How Bank of Cyprus came back from its bail-in to listing in London

Compliance director Marios Skandalis on the bank's four year remediation and rebirth

December 4, 2017

In January 2017, Bank of Cyprus Holdings was listed on the London Stock Exchange. It’s the latest milestone on its path back to strength, since the Cypriot financial crisis and a €10bn bailout in 2013. In those four years the bank has made stunning progress in restructuring its risk, improving capital adequacy, and establishing high corporate governance standards. Compliance director Marios Skandalis explains that journey, and how the bank’s compliance and corporate governance standards have kept the bank on track. Watch the second half of our interview with Marios, where he discusses the bank’s aggressive and transparent clean-up campaign to tackle financial crime, and Bank of Cyprus’ digital future.

World Finance: What was Bank of Cyprus’ position in 2013, and how far have you come?

Marios Skandalis: Well, following the events of 2013, when the economy went through a bailout with the Troika, the banking sector had to go through a major remediation. Bank of Cyprus had its depositors receiving a more than 50 percent haircut of their deposits. Bank of Cyprus also absorbed all assets and liabilities of the second-largest bank shutting down, including €11.4bn of emergency liquidity assistance. So you can understand it was a chaotic situation.

However, in 2014 we had a successful capital injection from private investors of €1bn. That same year we had a successful comprehensive assessment by the European Central Bank. But it was 2017 that has been the hallmark of this rebirth and remediation of Bank of Cyprus.

In February we had been successfully admitted to the London Stock Exchange, and a successful issuance of €250m tier two capital notes.

World Finance: How significant has your compliance function been in keeping the bank on a positive course?

Marios Skandalis: The compliance function was the function that has undergone the most heavy and major remediation in the bank. Given the direction by the board of directors that rather than just adhere to the regulatory framework in place in Cyprus, but applying, adopting, and adapting to best international practices and procedures; that meant simply for us a complete cultural transformation of our function.

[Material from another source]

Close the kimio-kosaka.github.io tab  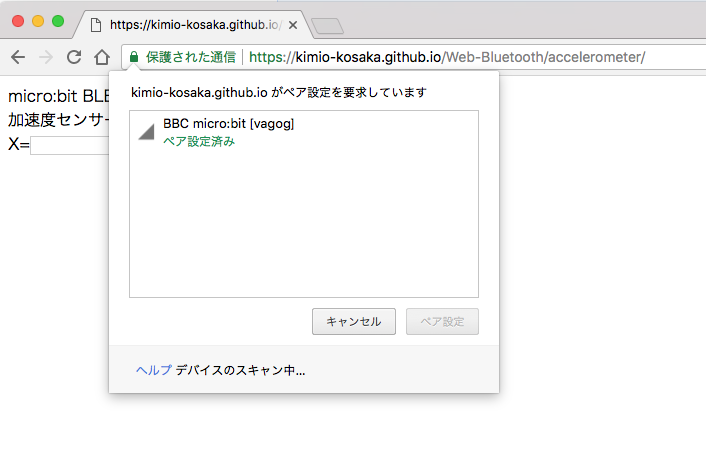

In doing so, we took a holistic view, and we applied six strategic pillars in fully remediating the function: being reviewing the overall restructuring and organisational structure of the compliance function, enhancing our monitoring activities, enhancing our assurance activities, enhancing the awareness and training competency of the staff, and establishing new transparent channels of communication with our regulators and competent authorities.

World Finance: Tell me more about the corporate governance standards that the bank has embraced.

Marios Skandalis: Corporate governance is a core aspect of the new compliance function of the bank. Our listing to the London Stock Exchange is one example of that. Our bank today is the only institution in Cyprus that is concurrently governed by two codes: the Cyprus Stock Exchange code, and the UK code.

We operate the corporate governance function through our corporate governance group policy, our group diversity policy, our group nominations policy, and our group fitness and probity policy.

Our board undergoes an annual internal review of its composition and functioning, and also a triennial assessment by an external consultant.

This blend of procedures that we have applied – and of course, having the London Stock Exchange and the Cyprus Stock Exchange monitoring our corporate governance function – sets our bank as a benchmark among the best well-governed institutions in Europe.

World Finance: Being listed on the London Stock Exchange does give you a greater international profile; what are you hoping to achieve with this?

Marios Skandalis: Being listed and traded on one of the most mature and reputable stock exchanges in Europe not only enhances the liquidity of the trading of the shares, but at the same time it ensures that the fundamentals of our organisation reflects on the price of our shares.

It gives us the credibility towards our internal and primarily external stakeholders, like our investors primarily, and our customers.